Protagonistas de la guerra (Ureña, Táchira)
Podría haberse evitado este naufragio de fuego y de sangre en Venezuela pero sus supuestos protagonistas decidieron responder a la violencia con la destrucción
Si la guerra empezara mañana, si empezara hoy como quieren algunos, la única certeza que nos quedaría sería que solo va a terminar cuando haya acabado con todo. Adiós matices. Adiós humanidad. Podría haberse evitado este naufragio de fuego y de sangre en Venezuela, que apenas deja ruinas y orfandades, pero sus supuestos protagonistas —estos próceres de segunda mano que se sienten dueños de un párrafo de la historia— decidieron que la única salida que quedaba era responderle a la violencia con la destrucción. Por supuesto, Maduro es un dictador de siete suelas, que arruina a su pueblo y baila entre la muerte, pero también es el villano perfecto para reducirnos a todos a víctimas y espectadores de nuestra suerte.

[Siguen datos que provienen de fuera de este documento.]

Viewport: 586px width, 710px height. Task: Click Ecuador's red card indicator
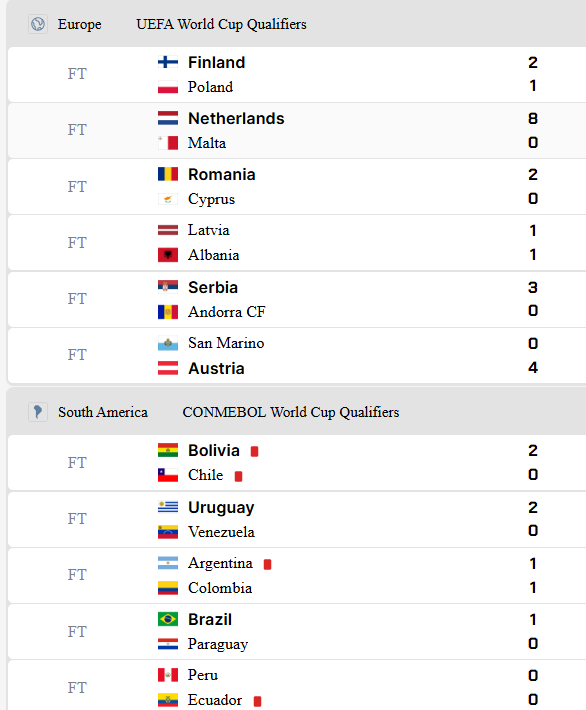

Es el perverso show de siempre. Primero: una sociedad asediada, que no logra poner sus instituciones a su servicio, ni establecer un diálogo con una economía hostil, ni montar un Estado democrático, sino apenas Gobiernos militarizados que se portan como dueños del país, engendra un matón disfrazado de mesías. Segundo: el golpista Chávez monta una democracia a su medida, valiéndose de un sincretismo demencial que fusiona lo bolivariano con lo que sea, hasta amanecer convertido en el tirano Maduro. Tercero: Venezuela, una trinchera con una inflación de 10.000.000%, se vuelve la causa de una derecha “miamesca” que vive para probar que el lío de fondo es la izquierda. Cuarto: el éxodo venezolano que no da tregua, el regreso del uribismo al poder, y la marcha de la inescrupulosa Administración Trump, empujan al Gobierno de Colombia a dedicarle su agenda errática a acabar con el régimen. Quinto: el presidente Duque celebra un osado “cerco diplomático”, en busca de la caída de la dictadura, que va volviéndose un cerco sin más. Luis Fonsi agrava la crisis cantando Despacito en el concierto del puente de Tienditas, la ayuda humanitaria enviada por los estadounidenses es quemada en Ureña, el Comité Internacional de la Cruz Roja se resiste tanto a participar como a llamarla “ayuda humanitaria” porque no ve neutralidad en el objetivo, los enfermos ruegan que entren “los americanos”, Maduro grita escoltado por los colectivos chavistas, la derecha gringa azuza a sus sucursales latinas y Trump tuitea contra el Oscar y sueña con un titular que opaque los escandalosos titulares de su campaña.
Podría uno pensar, como los historiadores que ven la historia desde arriba, que el mundo es y ha sido así: las guerras pasan. Podría uno entender, con la clase política que se aferra al poder, la estrategia gringa de colgar en la plaza a un enemigo agrandado —como Husein— para que venga la reconstrucción y todo siga igual. Podría uno caer en la trampa de pensar como un público: el público de los discursos sobre “el lado correcto de la historia”, el público que canta “nos vamos pegando poquito a poquito”, el público de los vídeos de la frontera incendiada, de los desertores desolados, de los demócratas chéveres que se toman una selfie eufórica con el presidente Guaidó para la posteridad, que hoy dura menos. Pero quizás sea mejor notar a tiempo, ya, que no es que las guerras pasen, sino que nos pasan.
Si la guerra por Venezuela empezó hace unas horas, a pesar del llamado del Grupo de Lima, conviene saber que no somos sus espectadores y que podemos ser sus extras. Que no está sucediendo en tiempos de Roosevelt, sino de Trump. Y que acá en Colombia, en donde se estigmatiza día por día y día por día se pasa por encima de todo lo que tenga que ver con los acuerdos de paz, va a cebar la tradición de fracasar en el diálogo, de ganarse a una mitad de la población a fuerza de embestir a la otra. Mejor que no ocurra. Mejor decirle a otra guerra que no.